_DATA PROVIDED:_
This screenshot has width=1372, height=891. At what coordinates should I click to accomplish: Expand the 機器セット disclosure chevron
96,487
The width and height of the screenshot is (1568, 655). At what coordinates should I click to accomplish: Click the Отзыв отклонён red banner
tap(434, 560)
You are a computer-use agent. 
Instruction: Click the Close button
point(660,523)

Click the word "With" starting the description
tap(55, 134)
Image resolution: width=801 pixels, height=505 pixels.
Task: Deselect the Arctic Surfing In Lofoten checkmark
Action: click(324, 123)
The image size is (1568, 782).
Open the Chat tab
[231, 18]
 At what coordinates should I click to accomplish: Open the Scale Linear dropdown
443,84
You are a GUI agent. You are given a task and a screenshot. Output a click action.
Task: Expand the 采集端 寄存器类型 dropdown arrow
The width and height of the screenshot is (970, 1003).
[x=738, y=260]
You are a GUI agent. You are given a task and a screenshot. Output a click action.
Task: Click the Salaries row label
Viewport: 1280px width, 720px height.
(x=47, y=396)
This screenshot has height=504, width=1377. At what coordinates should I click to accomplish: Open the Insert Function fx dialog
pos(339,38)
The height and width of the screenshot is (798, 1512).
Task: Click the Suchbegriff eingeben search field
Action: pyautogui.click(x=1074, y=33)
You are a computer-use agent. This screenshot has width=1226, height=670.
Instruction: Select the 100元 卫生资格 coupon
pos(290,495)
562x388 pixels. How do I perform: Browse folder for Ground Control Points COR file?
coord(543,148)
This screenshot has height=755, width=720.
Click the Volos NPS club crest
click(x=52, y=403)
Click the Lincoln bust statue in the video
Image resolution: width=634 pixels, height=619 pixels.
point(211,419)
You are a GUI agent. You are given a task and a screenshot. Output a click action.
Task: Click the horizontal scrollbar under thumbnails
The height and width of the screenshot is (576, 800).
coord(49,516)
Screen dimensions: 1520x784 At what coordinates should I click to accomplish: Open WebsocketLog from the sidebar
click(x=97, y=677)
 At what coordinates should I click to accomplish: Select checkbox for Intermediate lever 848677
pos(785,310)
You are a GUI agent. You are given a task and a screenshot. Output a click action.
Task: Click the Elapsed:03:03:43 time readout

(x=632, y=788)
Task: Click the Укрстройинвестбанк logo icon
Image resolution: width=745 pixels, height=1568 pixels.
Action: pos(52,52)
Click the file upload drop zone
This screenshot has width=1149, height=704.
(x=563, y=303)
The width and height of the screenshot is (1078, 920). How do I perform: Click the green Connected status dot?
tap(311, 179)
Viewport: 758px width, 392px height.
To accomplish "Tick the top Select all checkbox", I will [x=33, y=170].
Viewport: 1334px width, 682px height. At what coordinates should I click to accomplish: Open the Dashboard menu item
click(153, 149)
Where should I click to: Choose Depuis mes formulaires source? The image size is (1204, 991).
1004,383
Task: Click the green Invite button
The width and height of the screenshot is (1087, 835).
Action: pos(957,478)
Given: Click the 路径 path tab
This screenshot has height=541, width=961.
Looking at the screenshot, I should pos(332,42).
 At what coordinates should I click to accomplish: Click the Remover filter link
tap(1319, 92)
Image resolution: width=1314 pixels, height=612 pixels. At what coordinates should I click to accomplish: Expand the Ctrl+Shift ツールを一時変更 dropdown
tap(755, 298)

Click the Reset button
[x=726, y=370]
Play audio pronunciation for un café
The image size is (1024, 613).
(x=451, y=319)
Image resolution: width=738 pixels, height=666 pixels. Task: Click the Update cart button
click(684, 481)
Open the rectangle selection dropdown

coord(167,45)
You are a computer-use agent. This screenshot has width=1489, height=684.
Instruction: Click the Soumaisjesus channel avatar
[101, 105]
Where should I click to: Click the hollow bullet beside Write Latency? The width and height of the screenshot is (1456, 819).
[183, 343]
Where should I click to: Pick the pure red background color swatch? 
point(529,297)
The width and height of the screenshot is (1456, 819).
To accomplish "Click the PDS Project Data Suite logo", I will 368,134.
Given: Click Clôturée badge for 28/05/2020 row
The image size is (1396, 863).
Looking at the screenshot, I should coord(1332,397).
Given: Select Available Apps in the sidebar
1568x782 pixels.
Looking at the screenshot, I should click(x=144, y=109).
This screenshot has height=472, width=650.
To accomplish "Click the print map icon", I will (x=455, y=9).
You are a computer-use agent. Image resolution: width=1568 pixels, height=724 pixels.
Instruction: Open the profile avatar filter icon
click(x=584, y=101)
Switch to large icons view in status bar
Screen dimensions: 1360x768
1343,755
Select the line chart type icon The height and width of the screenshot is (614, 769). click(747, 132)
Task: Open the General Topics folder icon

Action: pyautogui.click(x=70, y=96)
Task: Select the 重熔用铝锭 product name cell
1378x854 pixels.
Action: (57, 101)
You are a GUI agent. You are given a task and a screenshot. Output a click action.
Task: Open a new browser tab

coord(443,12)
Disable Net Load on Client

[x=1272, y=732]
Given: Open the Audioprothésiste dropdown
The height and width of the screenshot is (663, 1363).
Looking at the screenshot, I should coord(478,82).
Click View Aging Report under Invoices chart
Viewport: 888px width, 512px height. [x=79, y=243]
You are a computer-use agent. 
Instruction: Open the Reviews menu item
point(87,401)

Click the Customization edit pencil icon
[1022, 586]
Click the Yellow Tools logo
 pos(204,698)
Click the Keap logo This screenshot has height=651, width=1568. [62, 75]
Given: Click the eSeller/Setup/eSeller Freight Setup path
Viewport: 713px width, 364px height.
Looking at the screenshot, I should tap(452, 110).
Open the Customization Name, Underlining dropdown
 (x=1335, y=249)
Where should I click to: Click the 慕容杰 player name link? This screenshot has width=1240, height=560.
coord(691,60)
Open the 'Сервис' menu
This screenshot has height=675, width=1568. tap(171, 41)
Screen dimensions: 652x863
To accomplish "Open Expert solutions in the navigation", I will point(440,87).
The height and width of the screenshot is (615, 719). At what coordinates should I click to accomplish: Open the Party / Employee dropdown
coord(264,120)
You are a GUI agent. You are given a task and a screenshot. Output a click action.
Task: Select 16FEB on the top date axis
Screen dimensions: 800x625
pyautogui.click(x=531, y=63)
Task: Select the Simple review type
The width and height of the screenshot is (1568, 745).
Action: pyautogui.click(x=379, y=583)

_WRITTEN REQUEST:_
Copy all of the entries above, line for line, without changing anything.

_ANSWER BELOW:_
This screenshot has width=1372, height=891. At what coordinates should I click to accomplish: Expand the 機器セット disclosure chevron
96,487
The width and height of the screenshot is (1568, 655). At what coordinates should I click to accomplish: Click the Отзыв отклонён red banner
tap(434, 560)
You are a computer-use agent. 
Instruction: Click the Close button
point(660,523)

Click the word "With" starting the description
tap(55, 134)
Image resolution: width=801 pixels, height=505 pixels.
Task: Deselect the Arctic Surfing In Lofoten checkmark
Action: click(324, 123)
The image size is (1568, 782).
Open the Chat tab
[231, 18]
 At what coordinates should I click to accomplish: Open the Scale Linear dropdown
443,84
You are a GUI agent. You are given a task and a screenshot. Output a click action.
Task: Expand the 采集端 寄存器类型 dropdown arrow
The width and height of the screenshot is (970, 1003).
[x=738, y=260]
You are a GUI agent. You are given a task and a screenshot. Output a click action.
Task: Click the Salaries row label
Viewport: 1280px width, 720px height.
(x=47, y=396)
This screenshot has height=504, width=1377. At what coordinates should I click to accomplish: Open the Insert Function fx dialog
pos(339,38)
The height and width of the screenshot is (798, 1512).
Task: Click the Suchbegriff eingeben search field
Action: pyautogui.click(x=1074, y=33)
You are a computer-use agent. This screenshot has width=1226, height=670.
Instruction: Select the 100元 卫生资格 coupon
pos(290,495)
562x388 pixels. How do I perform: Browse folder for Ground Control Points COR file?
coord(543,148)
This screenshot has height=755, width=720.
Click the Volos NPS club crest
click(x=52, y=403)
Click the Lincoln bust statue in the video
Image resolution: width=634 pixels, height=619 pixels.
point(211,419)
You are a GUI agent. You are given a task and a screenshot. Output a click action.
Task: Click the horizontal scrollbar under thumbnails
The height and width of the screenshot is (576, 800).
coord(49,516)
Screen dimensions: 1520x784 At what coordinates should I click to accomplish: Open WebsocketLog from the sidebar
click(x=97, y=677)
 At what coordinates should I click to accomplish: Select checkbox for Intermediate lever 848677
pos(785,310)
You are a GUI agent. You are given a task and a screenshot. Output a click action.
Task: Click the Elapsed:03:03:43 time readout

(x=632, y=788)
Task: Click the Укрстройинвестбанк logo icon
Image resolution: width=745 pixels, height=1568 pixels.
Action: pos(52,52)
Click the file upload drop zone
This screenshot has width=1149, height=704.
(x=563, y=303)
The width and height of the screenshot is (1078, 920). How do I perform: Click the green Connected status dot?
tap(311, 179)
Viewport: 758px width, 392px height.
To accomplish "Tick the top Select all checkbox", I will [x=33, y=170].
Viewport: 1334px width, 682px height. At what coordinates should I click to accomplish: Open the Dashboard menu item
click(153, 149)
Where should I click to: Choose Depuis mes formulaires source? The image size is (1204, 991).
1004,383
Task: Click the green Invite button
The width and height of the screenshot is (1087, 835).
Action: pos(957,478)
Given: Click the 路径 path tab
This screenshot has height=541, width=961.
Looking at the screenshot, I should pos(332,42).
 At what coordinates should I click to accomplish: Click the Remover filter link
tap(1319, 92)
Image resolution: width=1314 pixels, height=612 pixels. At what coordinates should I click to accomplish: Expand the Ctrl+Shift ツールを一時変更 dropdown
tap(755, 298)

Click the Reset button
[x=726, y=370]
Play audio pronunciation for un café
The image size is (1024, 613).
(x=451, y=319)
Image resolution: width=738 pixels, height=666 pixels. Task: Click the Update cart button
click(684, 481)
Open the rectangle selection dropdown

coord(167,45)
You are a computer-use agent. This screenshot has width=1489, height=684.
Instruction: Click the Soumaisjesus channel avatar
[101, 105]
Where should I click to: Click the hollow bullet beside Write Latency? The width and height of the screenshot is (1456, 819).
[183, 343]
Where should I click to: Pick the pure red background color swatch? 
point(529,297)
The width and height of the screenshot is (1456, 819).
To accomplish "Click the PDS Project Data Suite logo", I will 368,134.
Given: Click Clôturée badge for 28/05/2020 row
The image size is (1396, 863).
Looking at the screenshot, I should coord(1332,397).
Given: Select Available Apps in the sidebar
1568x782 pixels.
Looking at the screenshot, I should click(x=144, y=109).
This screenshot has height=472, width=650.
To accomplish "Click the print map icon", I will (x=455, y=9).
You are a computer-use agent. Image resolution: width=1568 pixels, height=724 pixels.
Instruction: Open the profile avatar filter icon
click(x=584, y=101)
Switch to large icons view in status bar
Screen dimensions: 1360x768
1343,755
Select the line chart type icon The height and width of the screenshot is (614, 769). click(747, 132)
Task: Open the General Topics folder icon

Action: pyautogui.click(x=70, y=96)
Task: Select the 重熔用铝锭 product name cell
1378x854 pixels.
Action: (57, 101)
You are a GUI agent. You are given a task and a screenshot. Output a click action.
Task: Open a new browser tab

coord(443,12)
Disable Net Load on Client

[x=1272, y=732]
Given: Open the Audioprothésiste dropdown
The height and width of the screenshot is (663, 1363).
Looking at the screenshot, I should coord(478,82).
Click View Aging Report under Invoices chart
Viewport: 888px width, 512px height. [x=79, y=243]
You are a computer-use agent. 
Instruction: Open the Reviews menu item
point(87,401)

Click the Customization edit pencil icon
[1022, 586]
Click the Yellow Tools logo
 pos(204,698)
Click the Keap logo This screenshot has height=651, width=1568. [62, 75]
Given: Click the eSeller/Setup/eSeller Freight Setup path
Viewport: 713px width, 364px height.
Looking at the screenshot, I should tap(452, 110).
Open the Customization Name, Underlining dropdown
 (x=1335, y=249)
Where should I click to: Click the 慕容杰 player name link? This screenshot has width=1240, height=560.
coord(691,60)
Open the 'Сервис' menu
This screenshot has height=675, width=1568. tap(171, 41)
Screen dimensions: 652x863
To accomplish "Open Expert solutions in the navigation", I will point(440,87).
The height and width of the screenshot is (615, 719). At what coordinates should I click to accomplish: Open the Party / Employee dropdown
coord(264,120)
You are a GUI agent. You are given a task and a screenshot. Output a click action.
Task: Select 16FEB on the top date axis
Screen dimensions: 800x625
pyautogui.click(x=531, y=63)
Task: Select the Simple review type
The width and height of the screenshot is (1568, 745).
Action: pyautogui.click(x=379, y=583)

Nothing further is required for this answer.